**ASSIGNED TASK**
Exact transcription, pictures omitted: begin at the top line of the records below and end with the line bearing "Open the Learn more link".

**Stored items**
= = =

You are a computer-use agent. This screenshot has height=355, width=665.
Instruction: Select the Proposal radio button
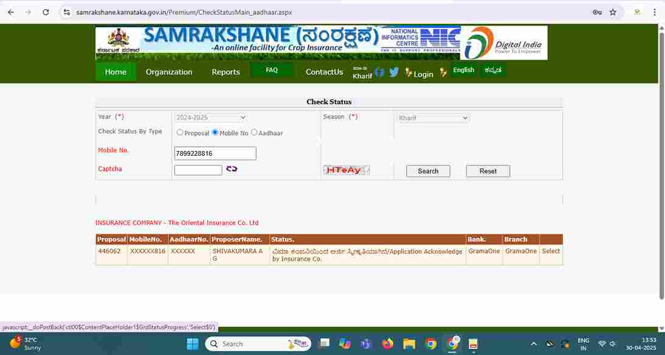[180, 132]
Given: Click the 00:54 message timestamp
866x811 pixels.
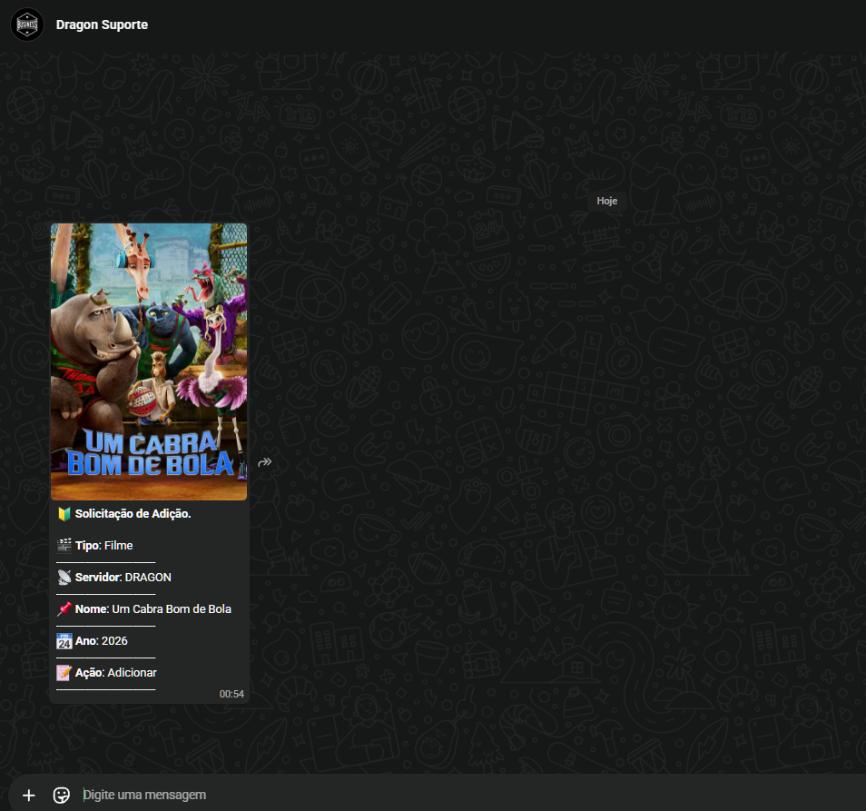Looking at the screenshot, I should tap(231, 694).
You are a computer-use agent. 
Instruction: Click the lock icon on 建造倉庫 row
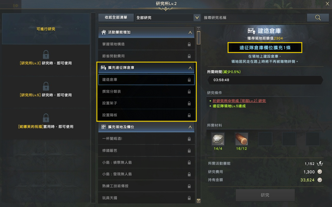189,80
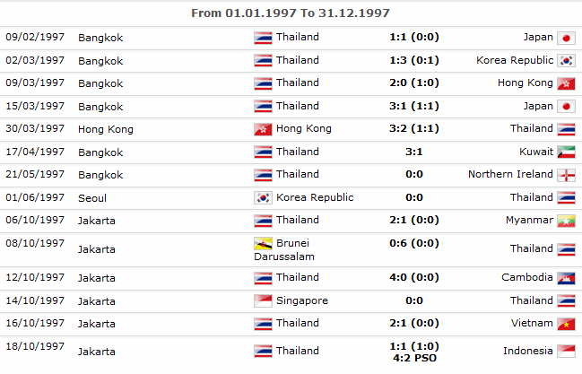Open the 1:3 (0:1) score vs Korea Republic

point(414,60)
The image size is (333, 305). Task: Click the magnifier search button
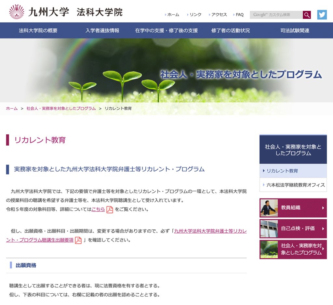point(307,15)
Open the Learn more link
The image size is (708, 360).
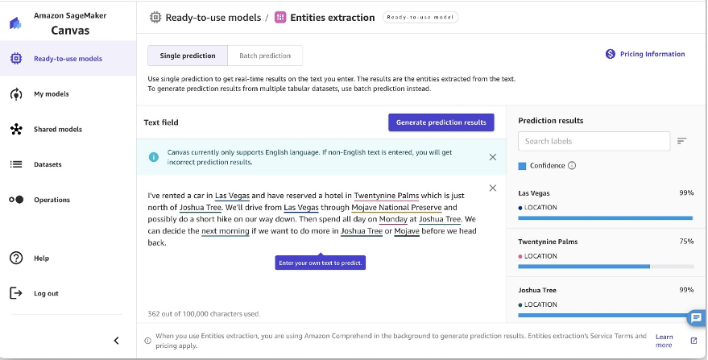pyautogui.click(x=665, y=341)
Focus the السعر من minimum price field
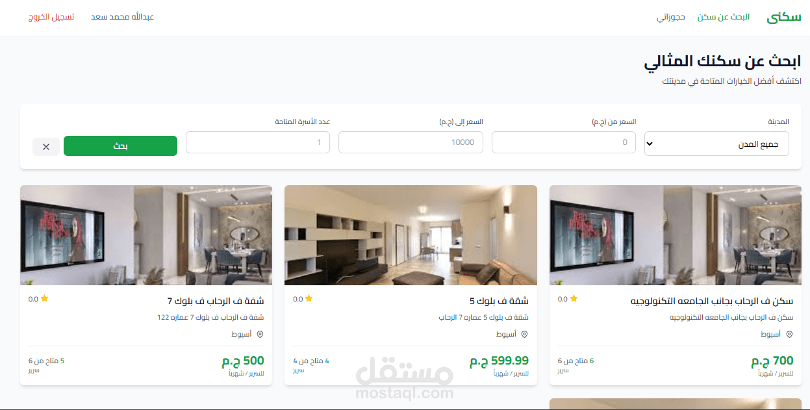 click(564, 142)
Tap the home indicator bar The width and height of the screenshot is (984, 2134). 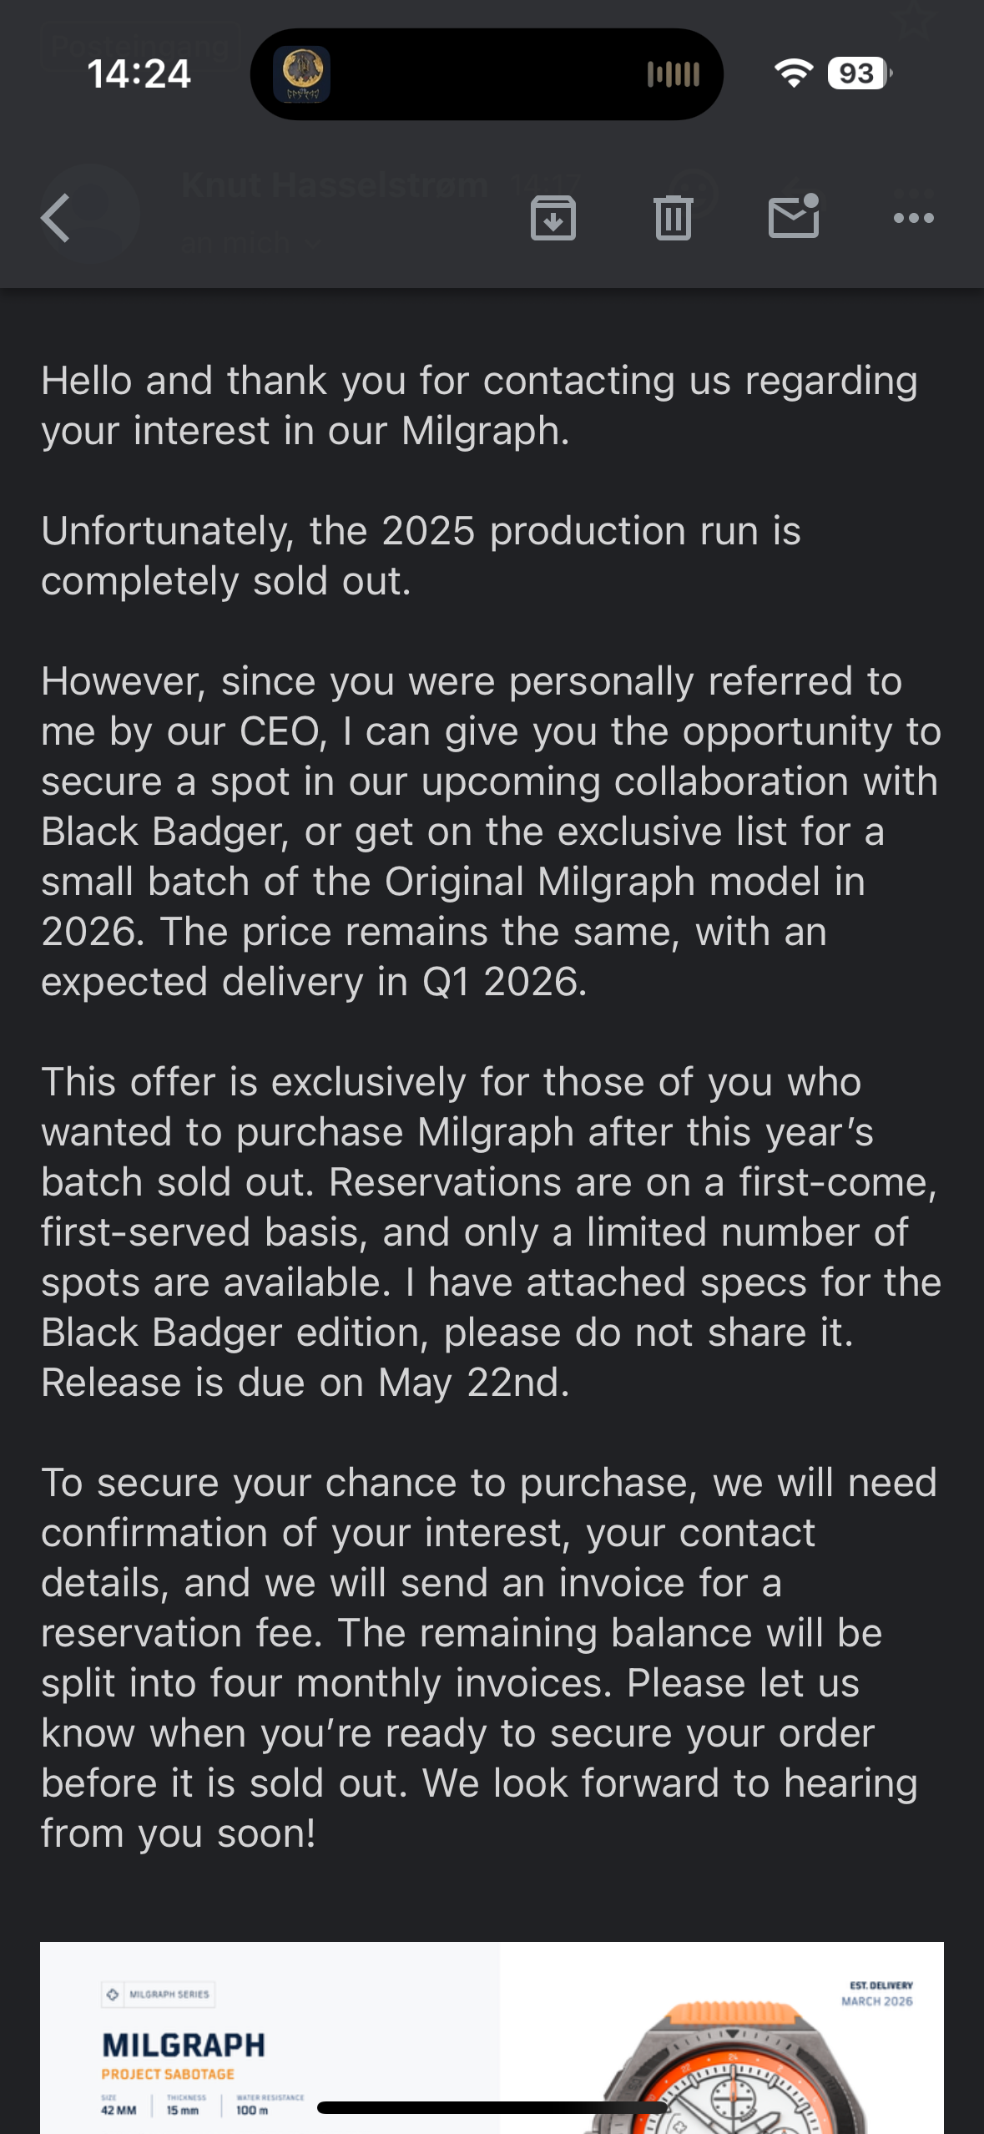pos(492,2108)
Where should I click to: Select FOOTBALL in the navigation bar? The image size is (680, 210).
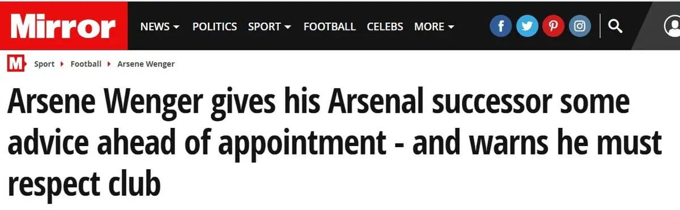(330, 27)
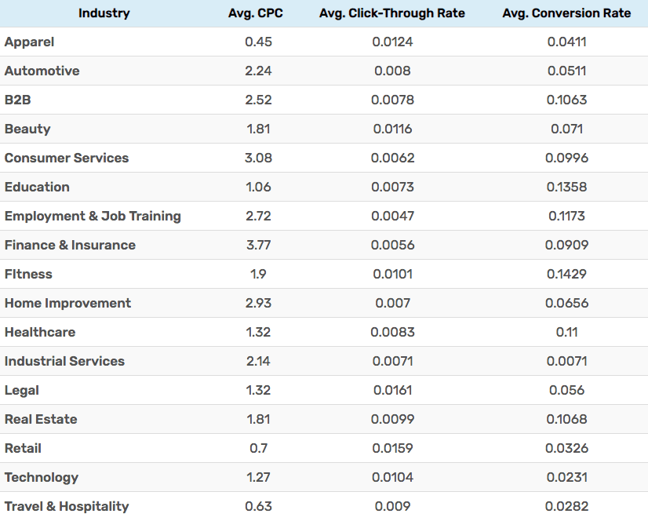648x521 pixels.
Task: Click the Apparel industry row label
Action: [30, 42]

= = =

**SOLVED EXERCISE**
You are a computer-use agent. This screenshot has height=355, width=665.
Instruction: Select the Proposal radio button
[180, 132]
Given: Click the 00:54 message timestamp
866x811 pixels.
Looking at the screenshot, I should tap(231, 694).
You are a computer-use agent. 
Instruction: Click the lock icon on 建造倉庫 row
189,80
Open the 1:3 (0:1) score vs Korea Republic

point(414,60)
The image size is (333, 305). Task: Click the magnifier search button
point(307,15)
Open the Learn more link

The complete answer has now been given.